Wednesday, February 18, 2015

Finding Serious Case Reviews

Last year, in response to an enquiry, I put together a handout for social work students at the University of Leicester about how to find Serious Case Reviews.  I have revised the text for this posting, and made the revised handout available to students via the "My Subject" page for Social Work. I checked the links on 5th August 2015.

What is a Serious Case Review (SCR)?

In England, Local Safeguarding Children Boards (LSCB) conduct a review of any “serious case”.  A case is a “serious case” if abuse or neglect of a child is known or suspected, and if a child has died or been seriously harmed and where there is concern about how agencies have worked together to safeguard that child.  SCRs are conducted in accordance with guidance published as chapter 4 of the 2013 publication Working together to safeguard children.

The Serious Case Review Panel is a national panel of independent experts who advise LCSBs about conducting and publishing SCRs. 

The NSPCC have information about Serious Case Reviews. In Scotland, Wales and Northern Ireland, there are different arrangements, and the NSPCC has information (scroll down). 

Publication of SCRs

The guidance states, in relation to publication of reports:

“All reviews of cases meeting the SCR criteria should result in a report which is published and readily accessible on the LSCB’s website for a minimum of 12 months.
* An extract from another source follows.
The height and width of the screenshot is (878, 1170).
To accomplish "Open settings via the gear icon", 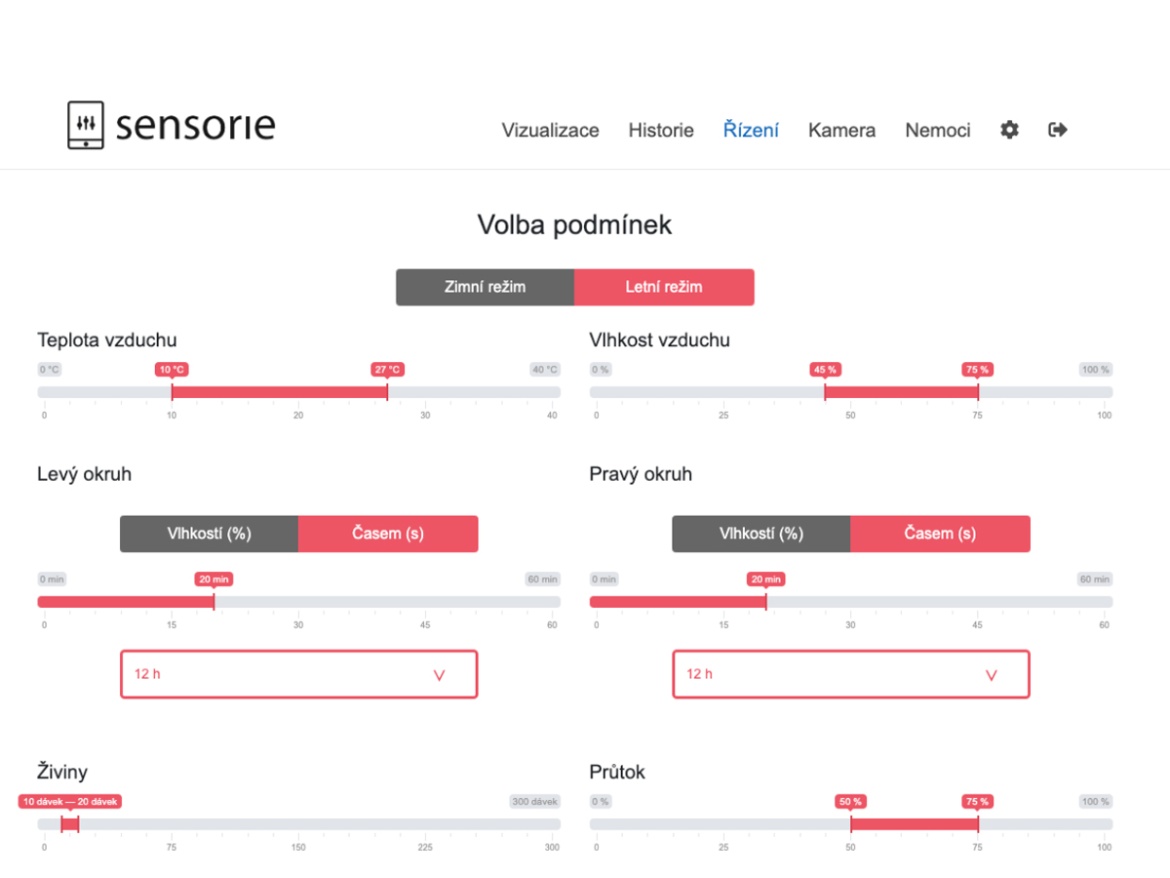I will (1010, 130).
Thereafter the report should be made available on request.”   
(Working together to safeguard children, p. 71)
This suggests that SCRs are easy to find.  However, LSCBs must consider, when publishing SCRs, how to manage the impact of the report on the child and the family, and must comply with the Data Protection Act and any court orders.  They must also send the report to the national panel of independent experts one week before publication, so that the panel can advise if the report should not be published.   
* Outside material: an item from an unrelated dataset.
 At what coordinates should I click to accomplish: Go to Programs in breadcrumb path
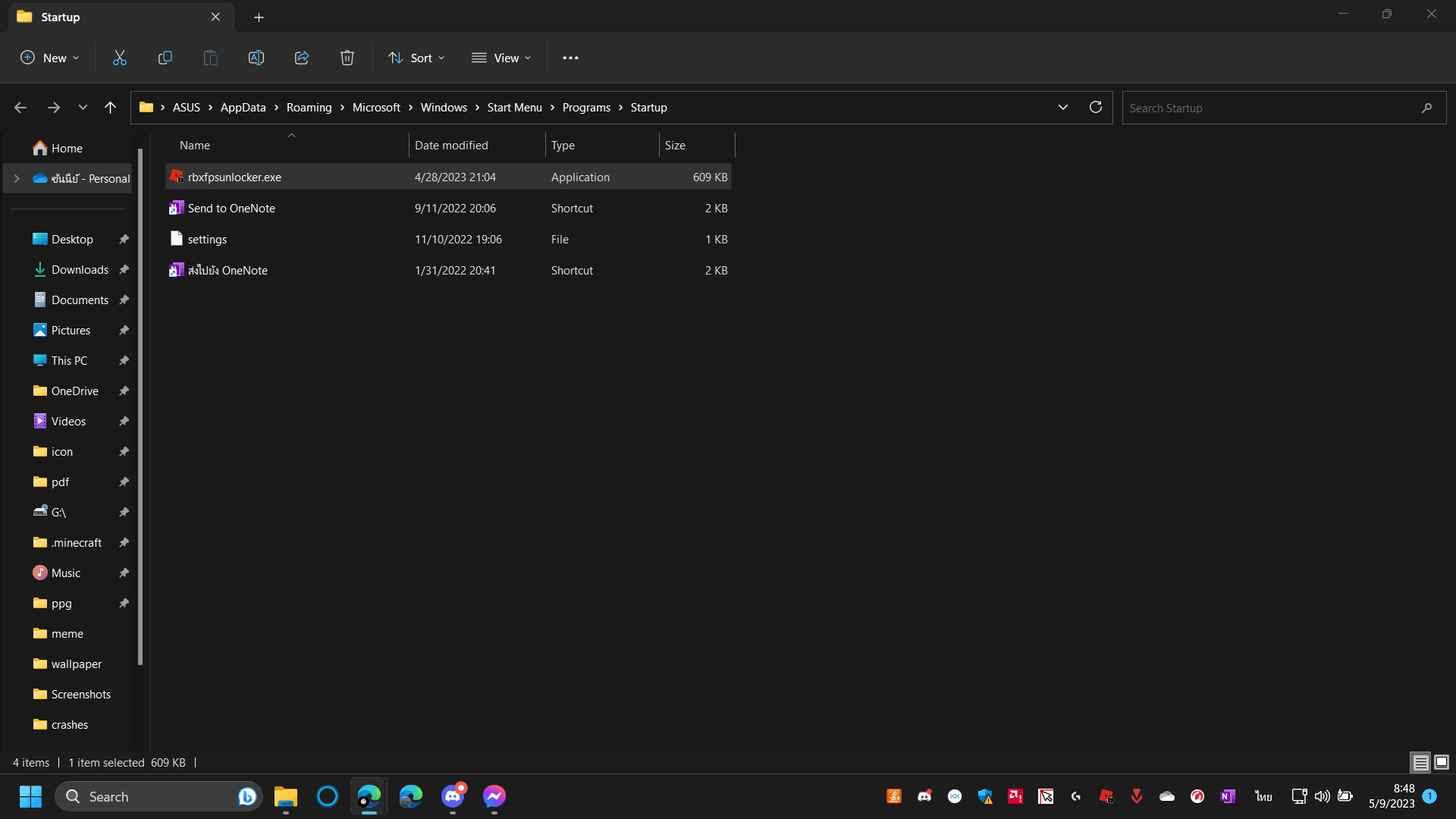(585, 108)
In my (limited) experience, reviews seem to be available only in edited or redacted form, or only as summaries.  This is perhaps explained by the presence of court orders or legal proceedings, of data protection issues, or of guidance from the national panel.

Finding SCRs

Names of subjects

Legal and other issues may mean that names of children and families are removed.  This may make it difficult to find a specific report.  If you cannot find it by name of child, try searching by name of place.

NSPCC Library Catalogue
LCSBs are asked to submit published reports to the NSPCC for inclusion in a national repository of SCRs, which was set up in late 2013.  The repository forms part of the NSPCC’s Library catalogue.  There is a link to the National Case Review Repository here, and links to reviews published in 2014 and 2015 (scroll down).   

Social Care Online
Some SCRs are indexed in Social Care Online.    Doing an Advanced search for the subject term serious case reviews seems to find many, and searching for relevant search terms will find particular ones.

LSCB websites
Otherwise you should be able to locate a report via the website of the LSCB in question.  You can find the LSCB website by following links from the appropriate local authority or by a web search.